4/30/10

Pretty Pointless.


We went out last night, for some pretty run of the mill Thursday night stuff, like dropping 10 dollars on 50 cent beers and riding home in the trunk of a car. This isn't a story about boozing, though. This is a story about friendship.

I was talking to this girl who I have had a couple classes with and would say I am loosely associated with. Define "loosely associated" here as only chatting with each other in social contexts where alcohol has played a role. However, when ever we encounter each other during the weekday, a greeting does not pass. What gives? we wondered. It just doesn't add up. Why can't we be friends when we're not hammered? There are a couple reasons, I guess. The prescient worry that blacking out has erased the memory of your tavern encounter or the trepidation that you will appear as a friendless spazz who translates talking in a bar to real friendship. Either way, once you leave the bar, you're pretty much strangers again.

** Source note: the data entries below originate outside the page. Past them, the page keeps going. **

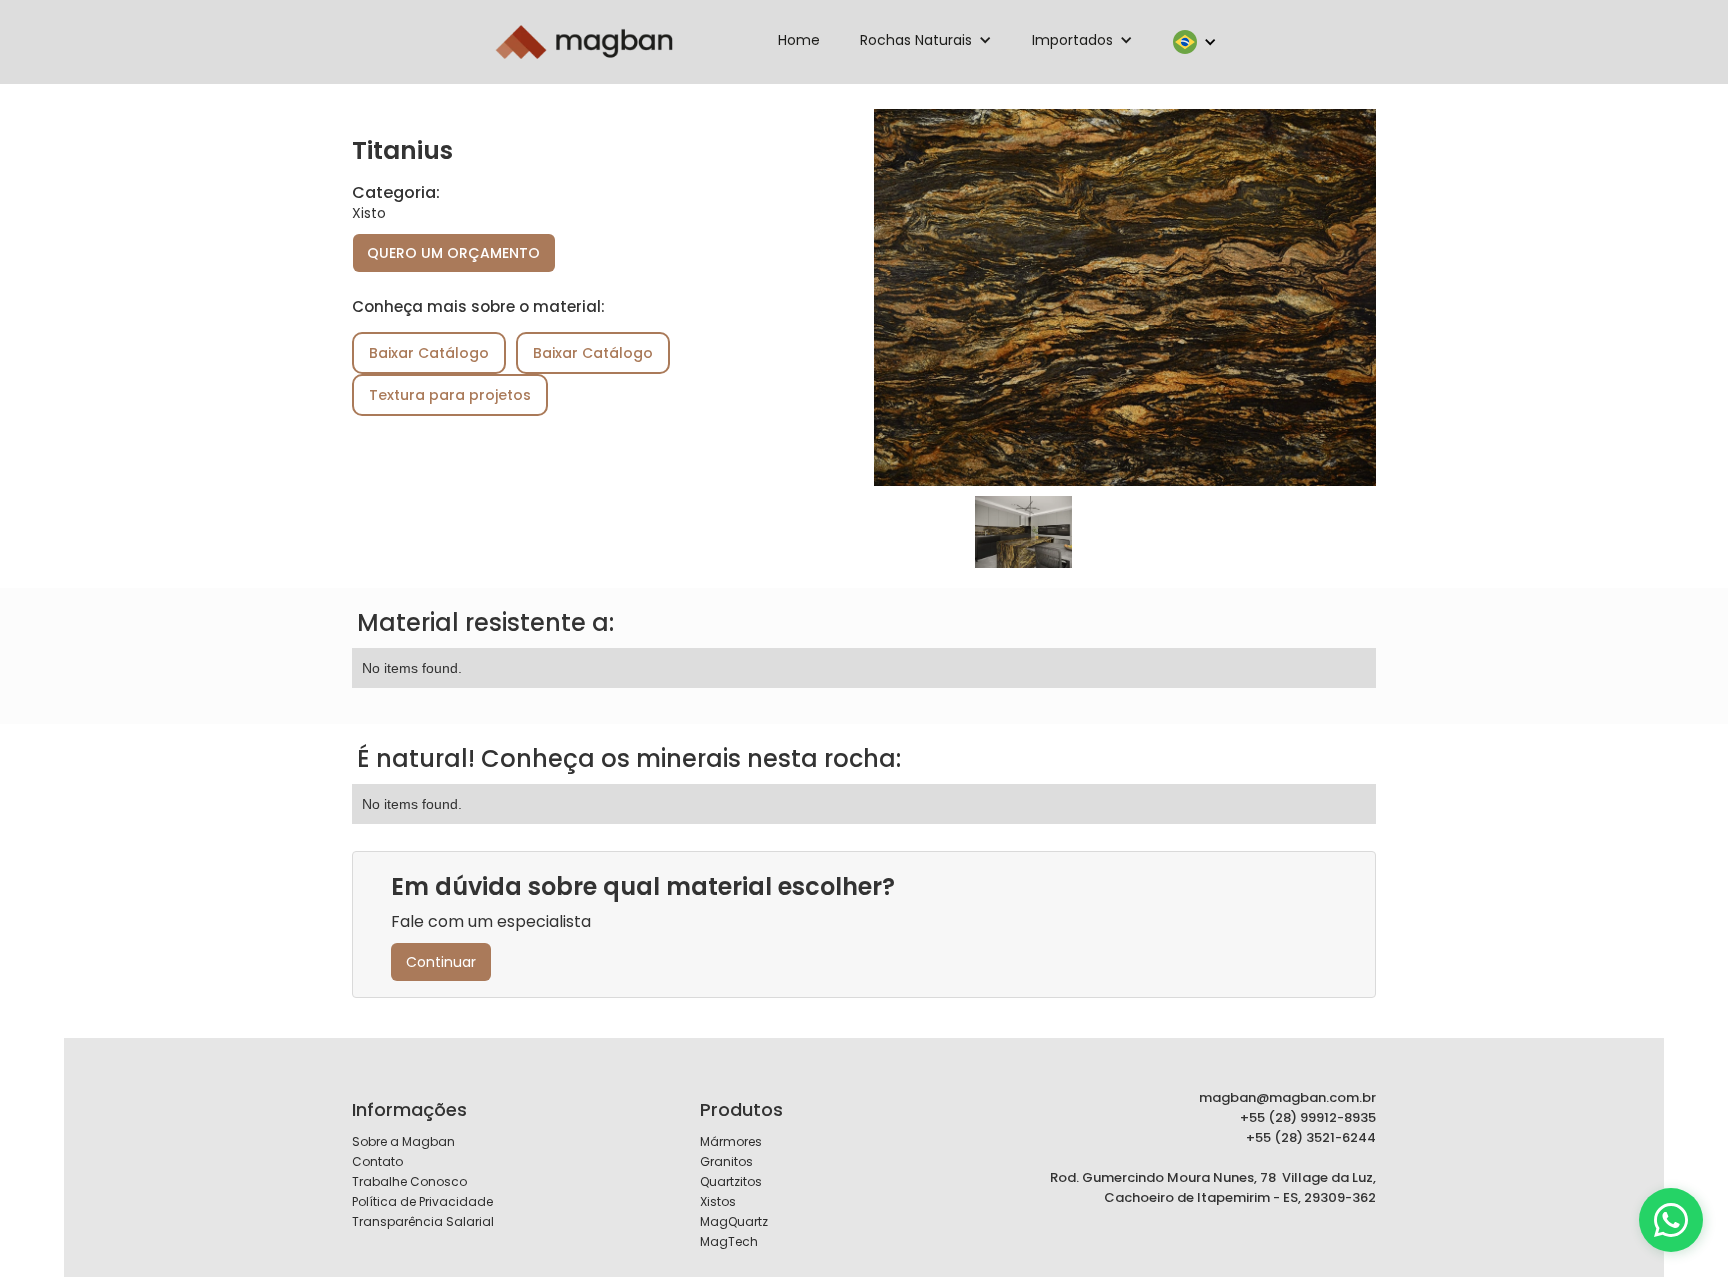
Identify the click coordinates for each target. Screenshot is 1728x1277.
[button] (926, 40)
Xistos (718, 1201)
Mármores (731, 1141)
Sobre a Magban (403, 1141)
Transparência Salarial (423, 1221)
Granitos (726, 1161)
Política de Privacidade (422, 1201)
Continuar (441, 962)
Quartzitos (731, 1181)
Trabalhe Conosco (409, 1181)
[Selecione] (1671, 1220)
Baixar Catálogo (429, 353)
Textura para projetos (450, 395)
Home (799, 40)
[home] (584, 42)
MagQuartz (734, 1221)
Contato (377, 1161)
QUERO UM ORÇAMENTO (453, 253)
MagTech (729, 1241)
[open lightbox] (1125, 297)
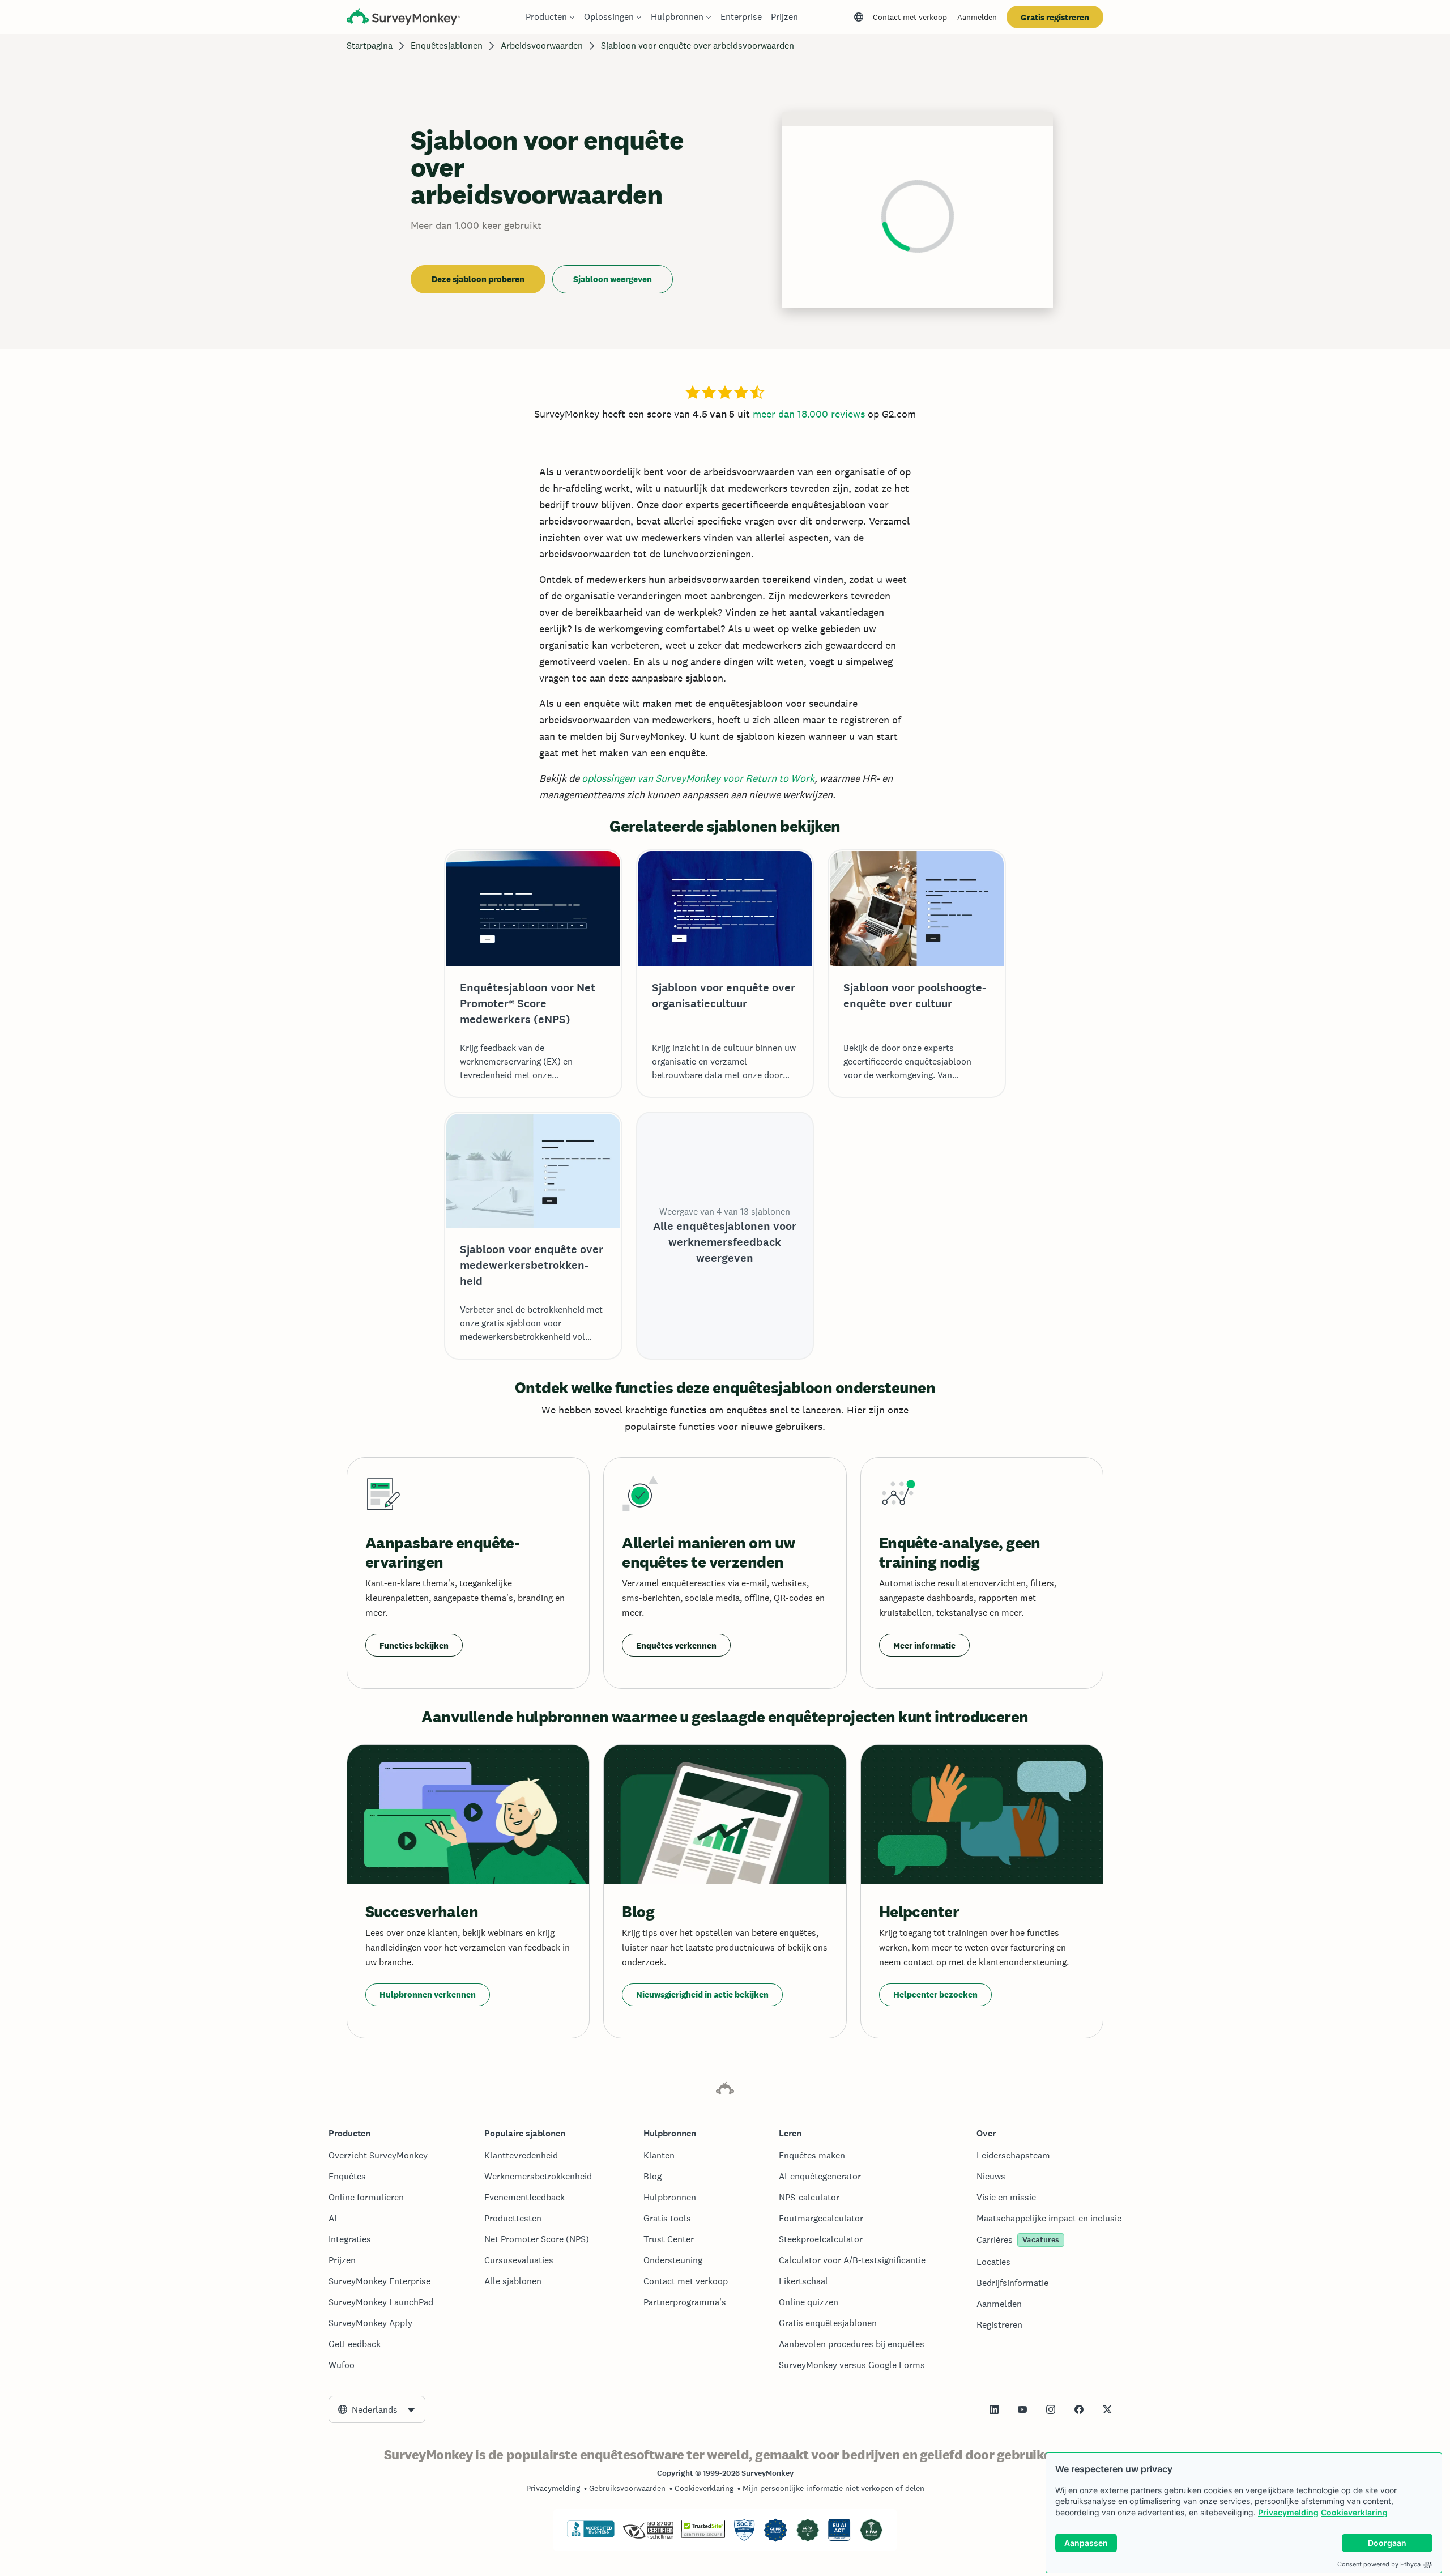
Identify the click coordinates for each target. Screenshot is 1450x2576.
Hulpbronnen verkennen (427, 1994)
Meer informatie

I recognize that this course of events plays out all the time. In fact, it happens so much that my friends can be labeled as one of two things: my bar friends and my real world friends. A lot of people have this categorization in their minds, and I feel like it's a system that works. But, occasionally, you might want to bring one of your bar pals into your real life sphere. This can be a tricky transformation, but it can be done. First, you have to get hammered. This helps the process by getting everyone loosened and in their natural element. So, once you get nice and plastered you have to broach the subject. Say something like, "Hey, man, let's be friends in the real world." Then, shake hands. It is imperative that you shake hands. Boom. You're friends in the real world. It seems easy, but you've got to be careful. I don't know why, but I always like to include a little caution in my articles.

3 comments:

  1. Each and every one of your posts is gold. Might i make a suggestion? Compile them all, and eventually write a book. I promise i'll purchase at least three copies. You'll be bigger than Tucker Max, and slightly less offensive. Think about it.